Re: [OPE-L] "Capitalism in crisis can only lengthen the working day" [!]

From: BHANDARI, RAKESH (bhandari@BERKELEY.EDU)
Date: Tue Sep 27 2005 - 19:28:13 EDT


On Tue, 27 Sep 2005 19:14:45 -0400
  Gerald_A_Levy@MSN.COM wrote:
> Rakesh:
>
> It is "one-sided Marxism"  because it  assumes that whatever capital
> wants, capital gets.  Hence the presumption that when capitalism is
> in crisis the outcome in reference to the length of the working day
> can _only_ be a lengthening.

Non responsive. Even if at a certain stage of accumulation the outcome will
be lengthening, it does not follow that there is no room for class struggle.
Class struggle can moderate the rate at which the working day is lengethened
and intensified.

>
> It is one-sided also in the following because it presumes that
> reductions in the length of the working day -- and indeed "any reforms
> for the working class" -- can _only_ occur after the "seizure of
> power" by the working class.

Again it does not follow from this (that positive gains are no longer possible)
that on going daily class struggle is dismissed as ineffectual or unimportant.

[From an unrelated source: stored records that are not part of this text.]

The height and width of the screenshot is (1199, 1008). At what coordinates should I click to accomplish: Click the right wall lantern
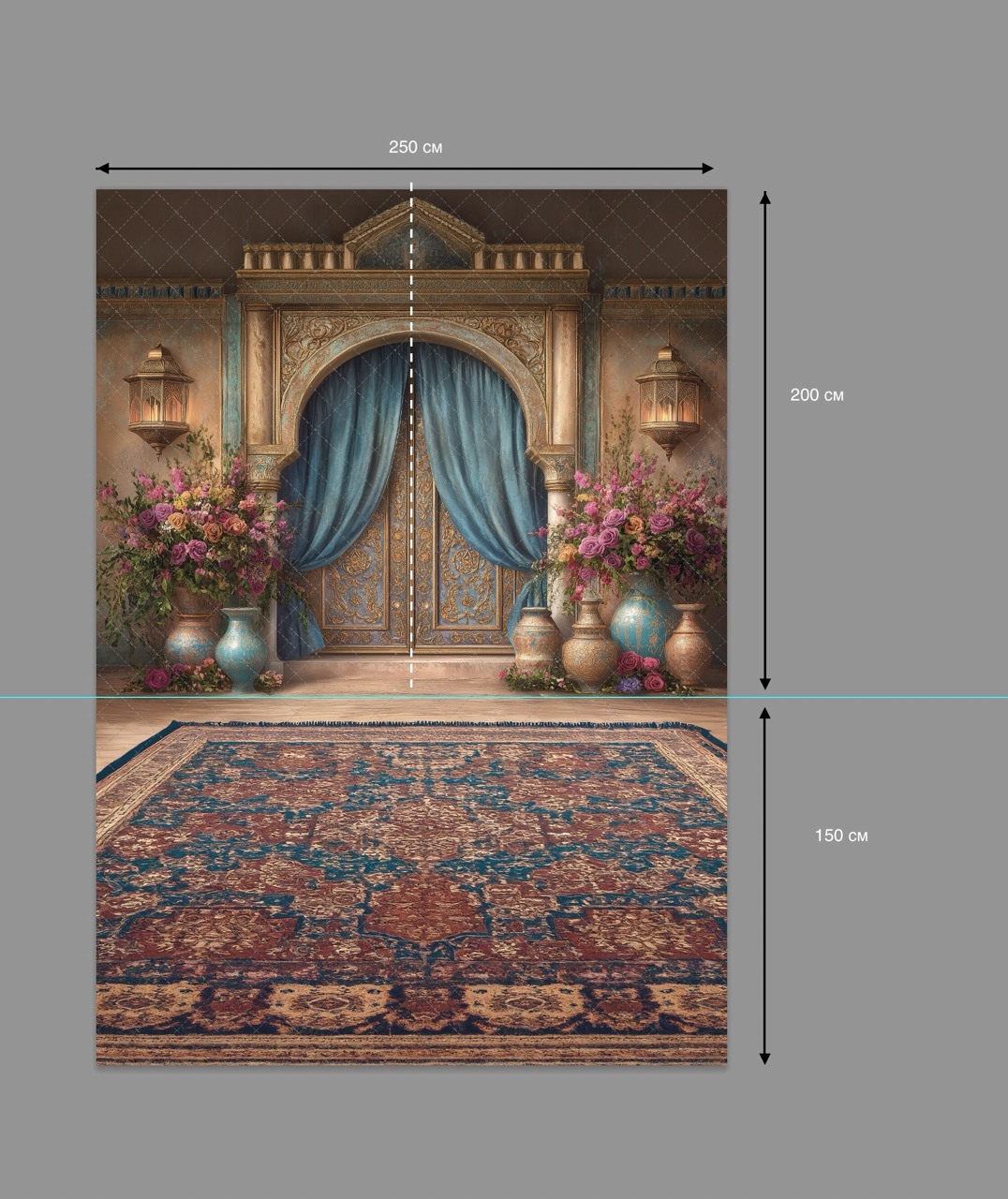[x=669, y=399]
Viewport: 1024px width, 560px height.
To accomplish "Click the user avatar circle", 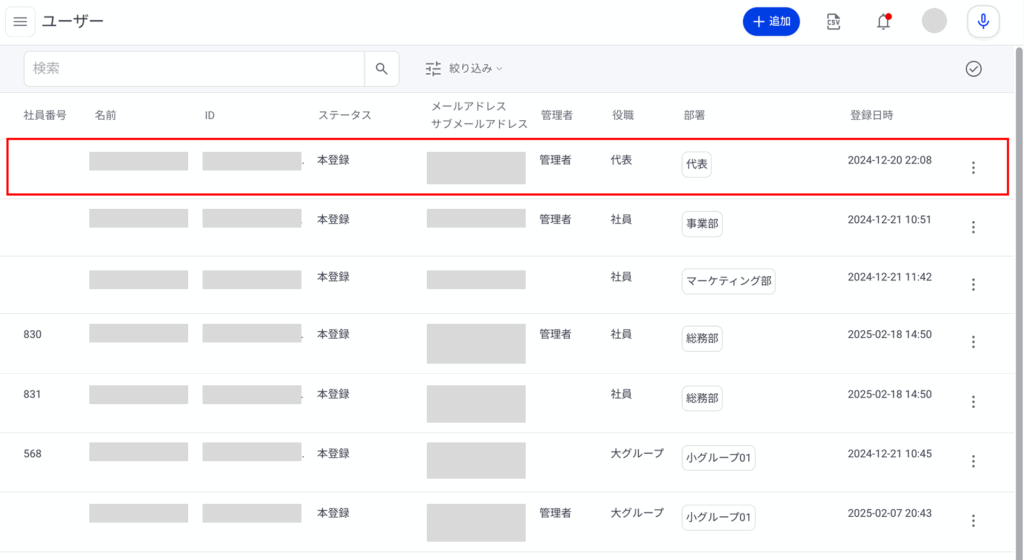I will point(934,21).
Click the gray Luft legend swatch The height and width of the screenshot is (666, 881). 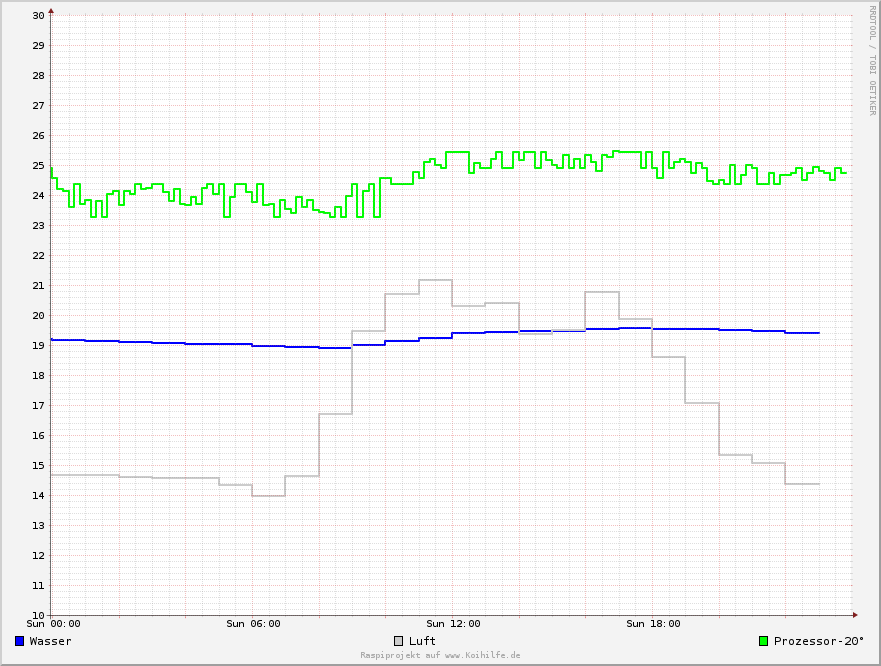pyautogui.click(x=399, y=641)
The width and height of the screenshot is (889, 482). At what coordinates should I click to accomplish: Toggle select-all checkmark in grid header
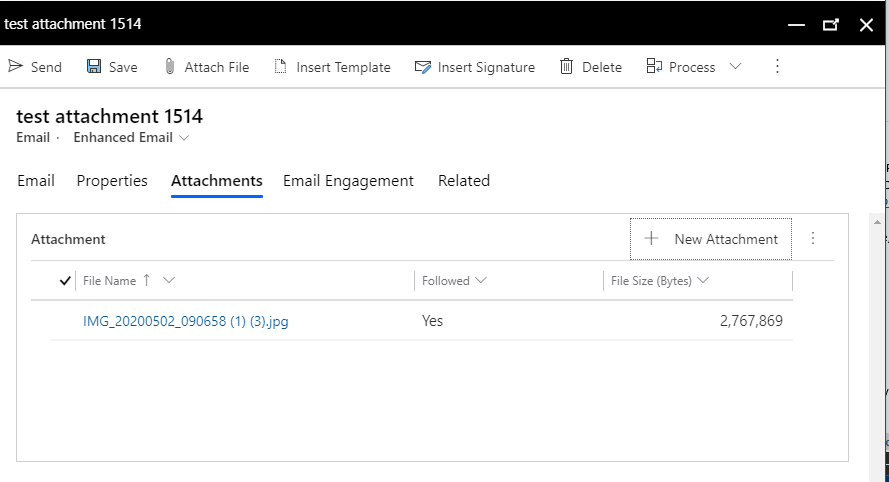[x=65, y=281]
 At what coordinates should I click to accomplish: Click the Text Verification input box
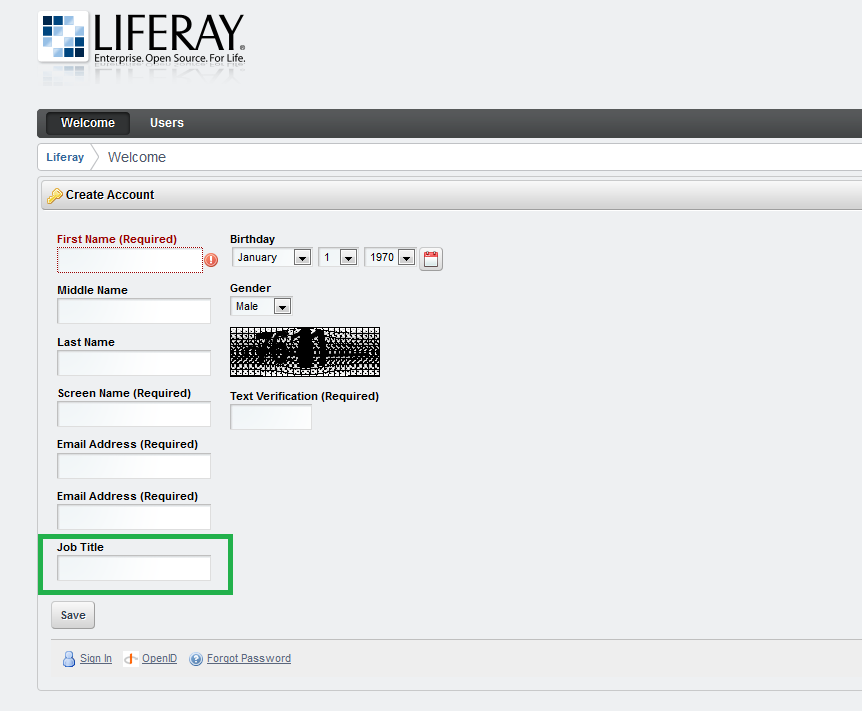coord(270,417)
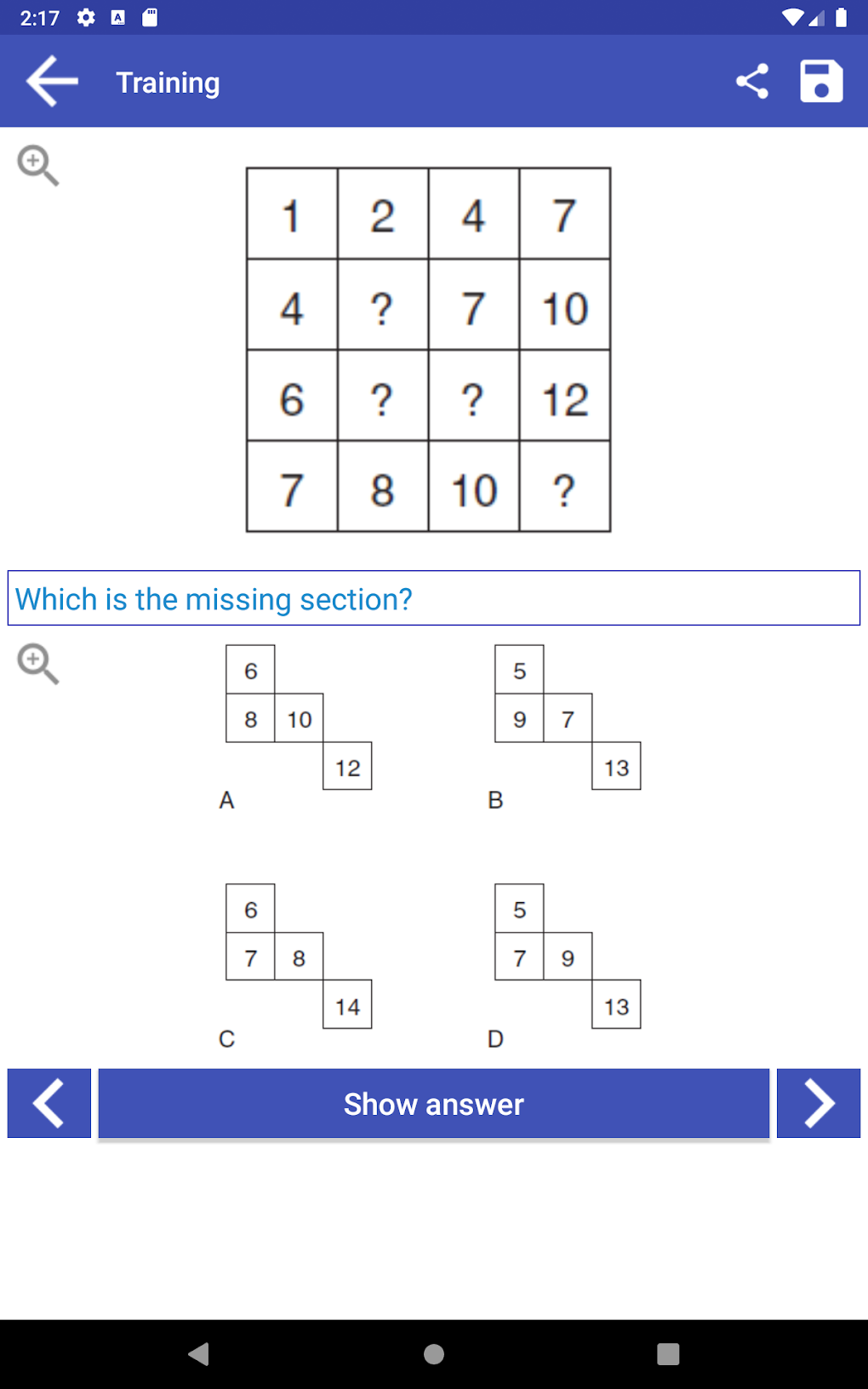Tap the share icon
The width and height of the screenshot is (868, 1389).
tap(752, 82)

I don't see how you are defending your point against the criticism that I made.


>
> All of this is said with an air of inevitability -- indeed, the author
> claims  that the following is "obvious" from Marx's critique.  What
> should be obvious, though, is that within this framework there is no
> role _whatsoever_ for the working class to struggle for limited reforms
> and win.

But there is a role for the working class to struggle not for gains but to slow
down the rate at which it is reduced to a group of wretches.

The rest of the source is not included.